Real Fairy Tales Aren't Nearly As Sexist As the Disney Versions
Has anyone noticed the recent conspiracy to force the fairy tale universe into our own? From SNL’s recent sketch The Real Housewives of Disney that depicted Cinderella as a "big f***ing mess," to photographer Dina Goldstein’s Fallen Princesses series that challenges fairy tale princesses with the struggles of the modern woman, we can't get enough of this problemantic version of the leading lady. Broadway recently brought Cinderella back to the Great White Way in Rodgers and Hammerstein’s Cinderella, and Disney has its own plans for the come-back girl, with a new Kenneth Branagh Cinderella film slated for 2014.
So what's a feminist parent with a princess-obsessed four-year-old to do?
Here’s the good news about fairy tales — they aren’t love stories. At least, not in the chick-flick-rom-com sense. They're also not about gender — at least not in the XX/XY chromosome sense. Fairy tales are about the human experience, through a "feminine" lens. And their lessons are crucial to all of us.
Most fairy tale princesses — including Cinderella, Rapunzel, Snow White, Belle, and Sleeping Beauty — emerged from the oral storytelling tradition in ancient Europe. The Grimm Brothers granted the princesses eternal life by publishing their stories, but before the Brothers Grimm, these ladies’ lives were in the hands of common mothers, sisters, aunts, and grandmothers: the people who took care of children. It’s almost as true today as it was back then (for better and worse): children live in a world run by women, while the adult world is predominantly masculine.

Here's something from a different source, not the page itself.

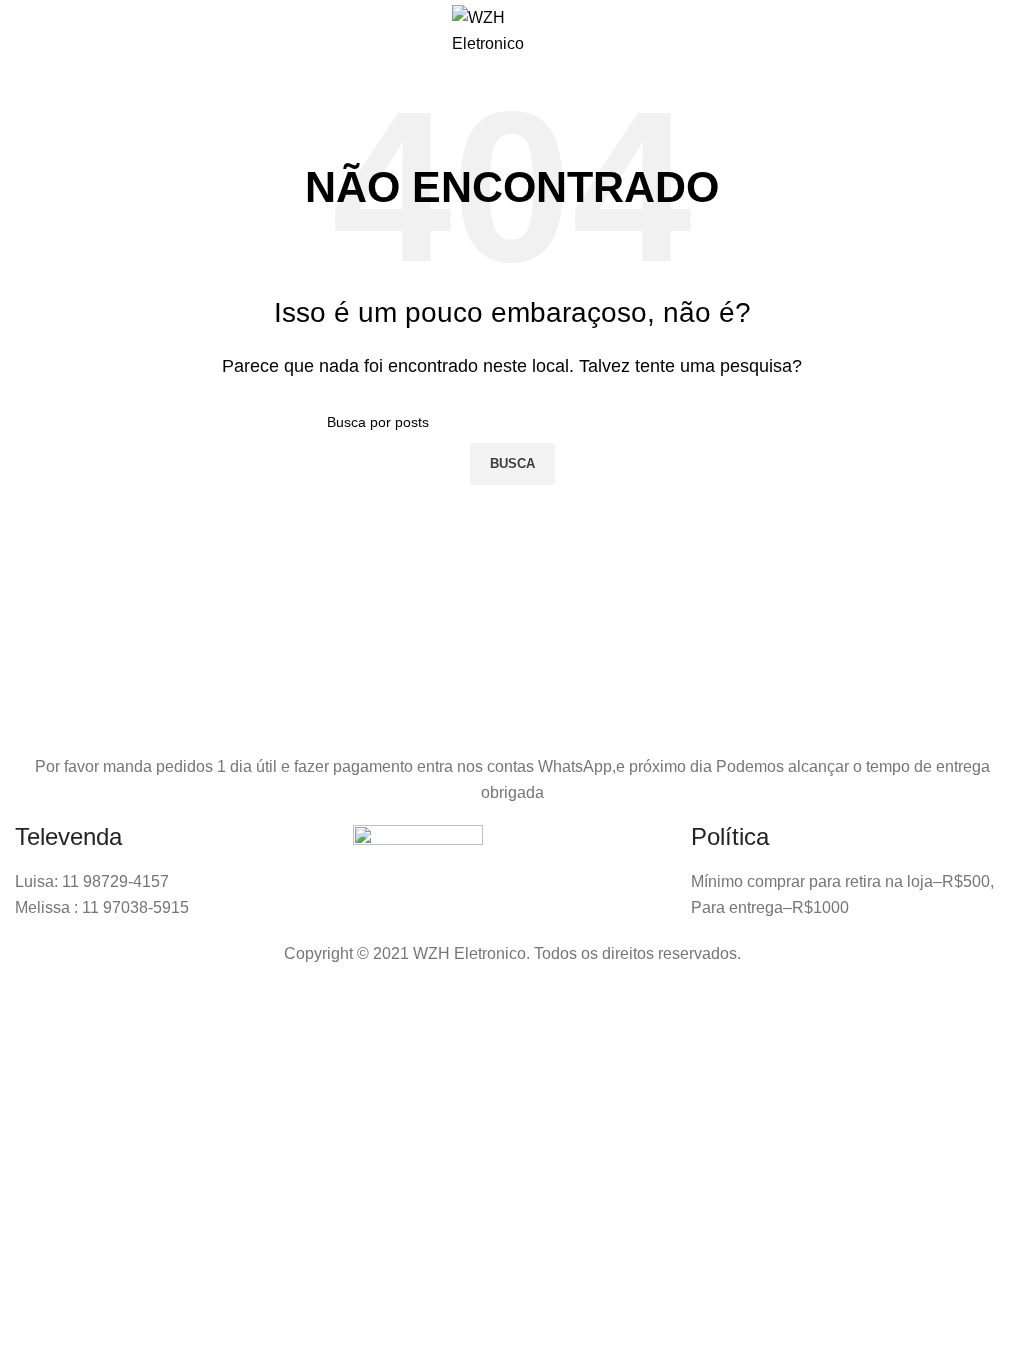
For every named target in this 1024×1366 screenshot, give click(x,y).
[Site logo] (512, 29)
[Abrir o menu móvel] (36, 31)
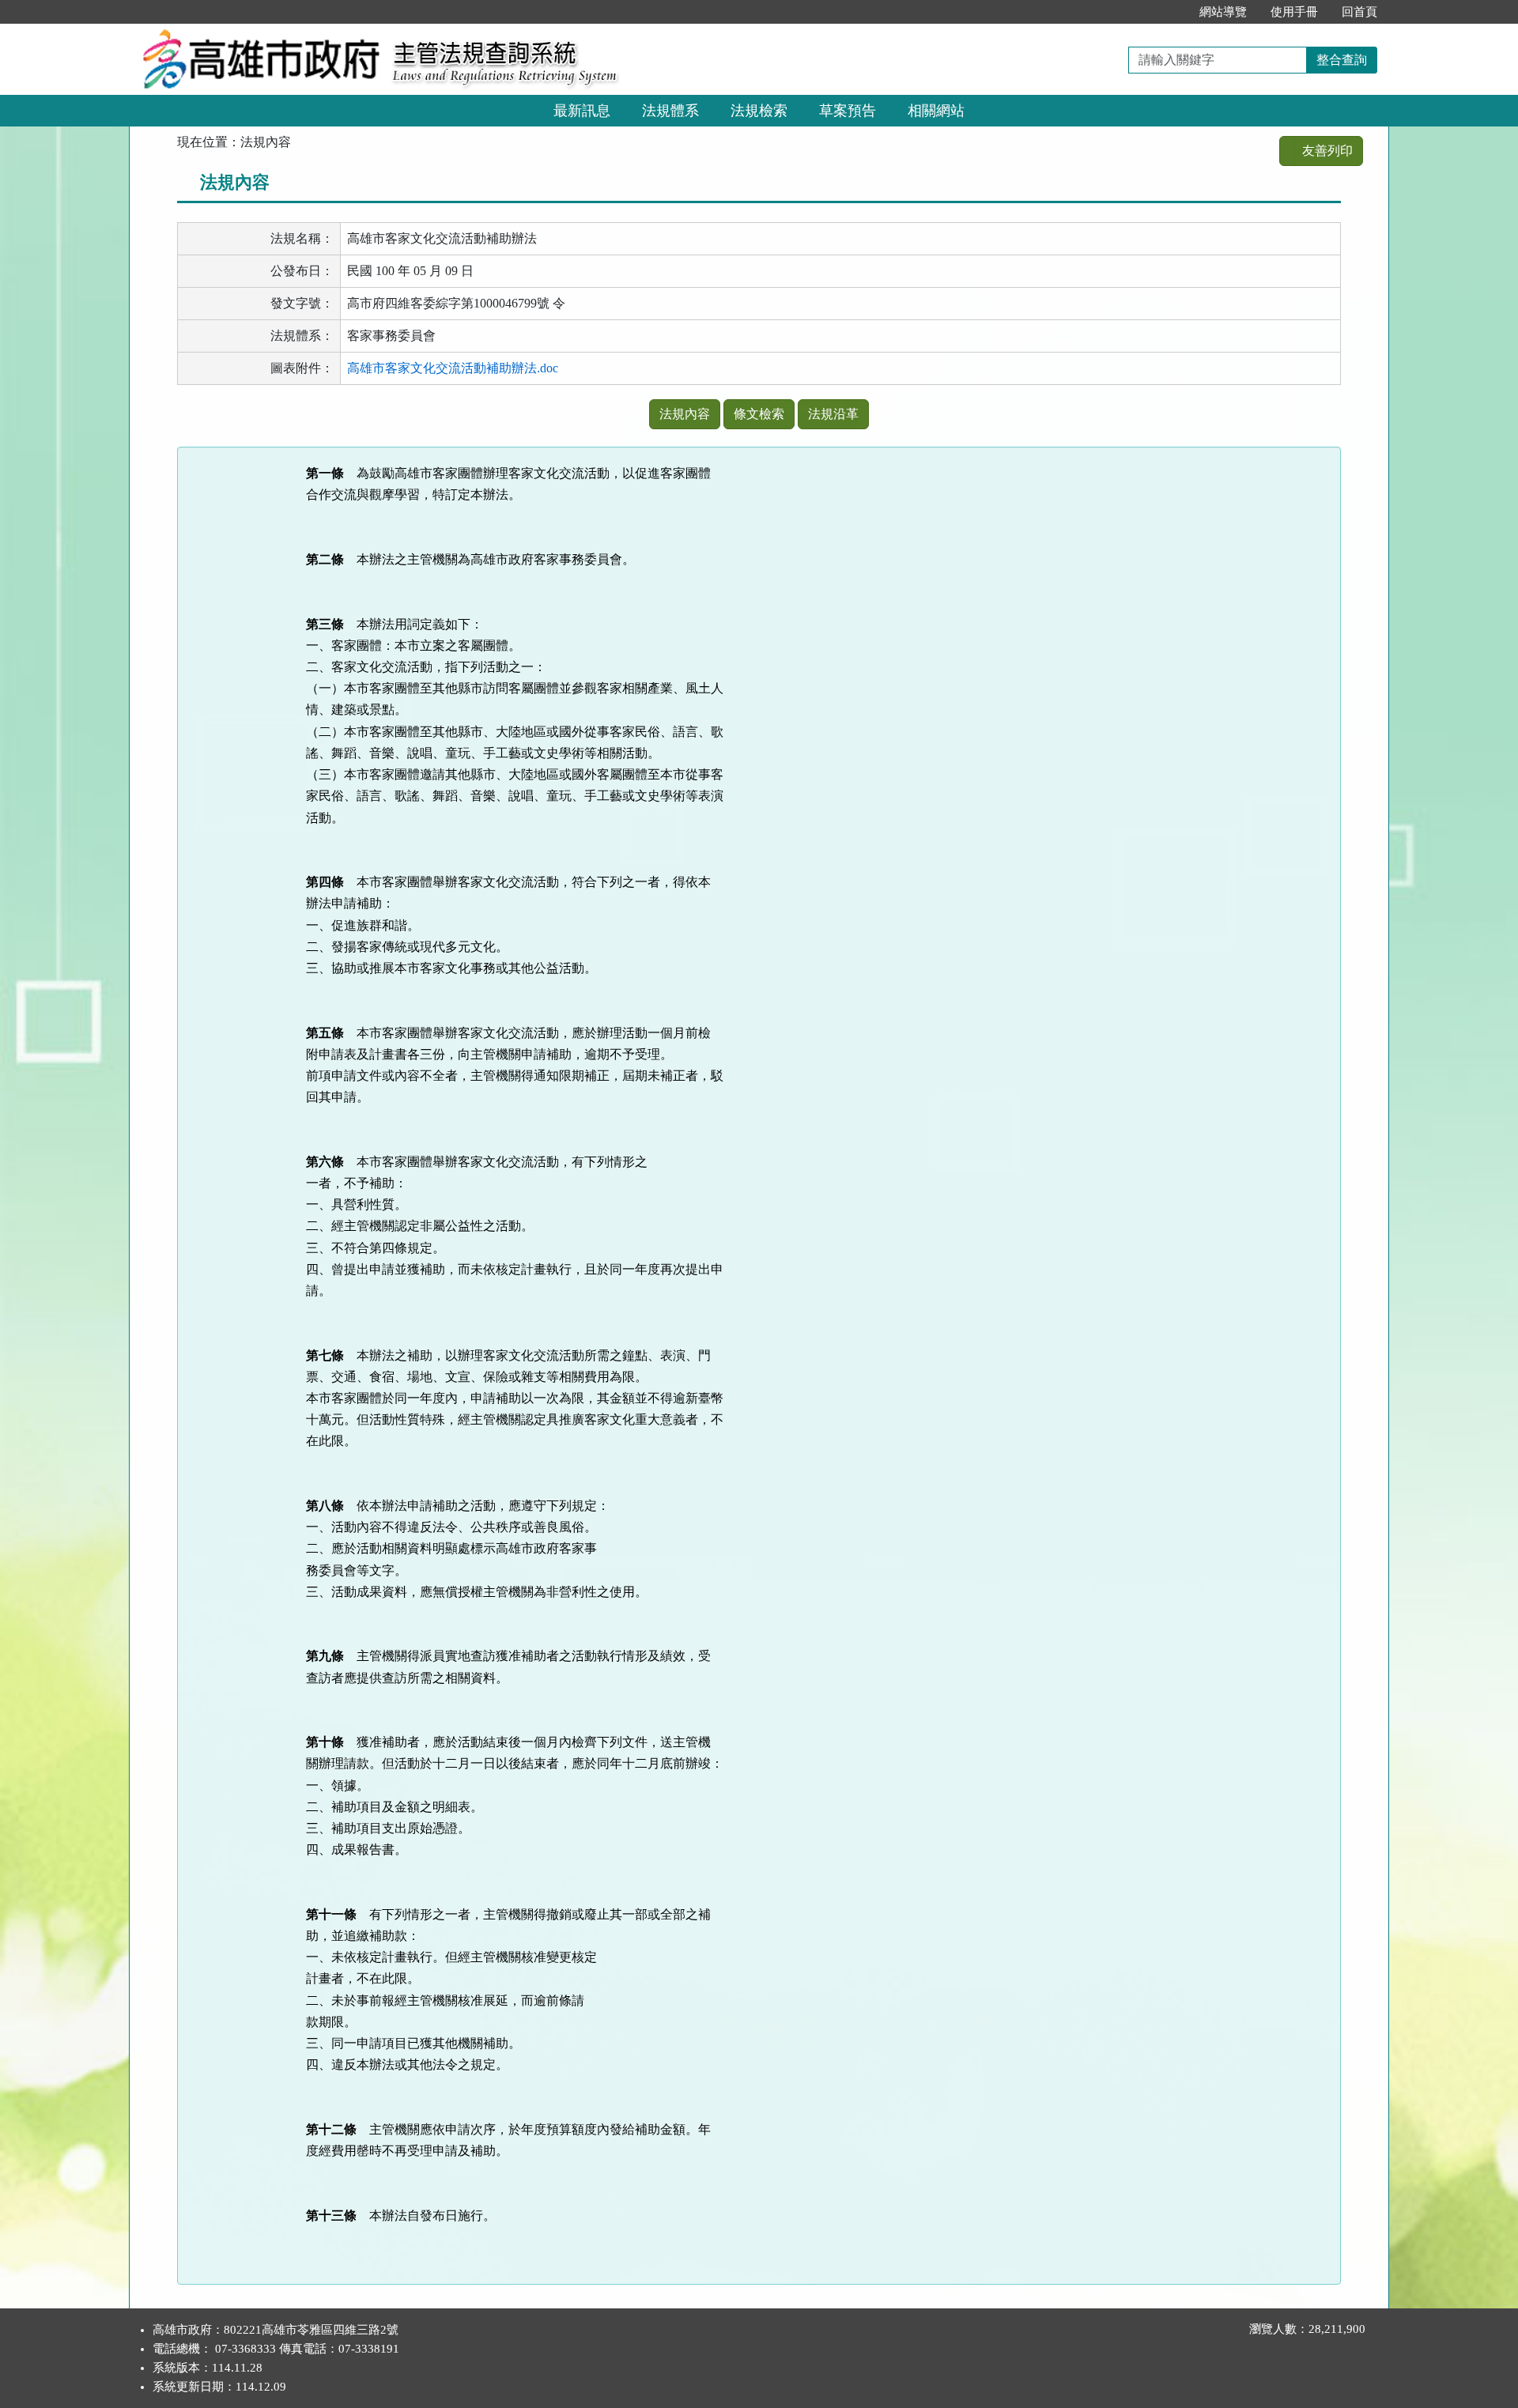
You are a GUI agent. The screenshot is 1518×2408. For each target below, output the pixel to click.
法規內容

Fairy tales weren’t only told to girls in ancient times; they were teaching tools for boys, too. Cinderella wasn’t originally about the "uncool" girl dreaming of meeting a handsome prince; Cinderella was about how kindness, goodness, and patience never, ultimately, go unrewarded.
But what do we do about the problematic prince who always shows up at the last minute, insisting on executing a rescue? It’s true that Cinderella is rescued by Prince Charming in the original text, but their story is not so romantic. They meet at a ball. He finds her beautiful. They dance and share momentary bliss and happiness. Then, the clock strikes 12 and she disappears, losing her slipper in the process. The prince wants her for his wife, so he sends a footman to find her. The footman does, and Cinderella and Prince Charming live happily ever after. This prince is a distant figure. He doesn’t even have a name. All we know is that he found Cinderella beautiful. Some feminists hate that. But ancient beauty was different than the beauty we know now. Cinderella didn’t wear makeup, didn’t go to the gym, and she certainly didn’t get a boob job. Beauty wasn’t Cinderella’s currency for getting a prince.
Nature made her beautiful, the thinking goes, because she was kind.
Fairy Tales choose feminine heroes because fairy tale heroes get their strength from the natural world, not from human hierarchy. Their heroes are powerless because children are powerless. They are physically weak because children are weak. But fairy tale princesses are strong in spirit and integrity, and nature acknowledges this where men don’t. Nature helps these heroes along — until the prince comes. But the prince isn’t really a man. He’s not Angelina’s Brad or Beyonce’s Jay-Z; the prince is the divine. The prince is God. The moral of the fairy tale story? It doesn’t matter if you’re a boy or a girl, gay, bi, or straight — when it seems that no one loves you and that you are powerless against injustice, know that there is a divine prince who loves your inner beauty and, if you persist in goodness, someday you and your prince will live happily ever after.
Peggy Orenstein, author of the 2011 New York Times best seller Cinderella Ate My Daughter, might argue that the original meaning of these stories is completely lost on today’s children because the "pink and pretty" princess image has forever destroyed the Cinderella of old. But the fairy tale’s power comes not from great CGI or sparkly costumes; it comes from the imagination, which is still shaped by the people who enter the child’s imagination with them. More often than not, those people are still women. So, maybe, fairy tale princesses can still be good, kind, and brave, not for a man, but for all humans.
Maybe it’s not actually necessary to throw the princess out with the breast implant saline water.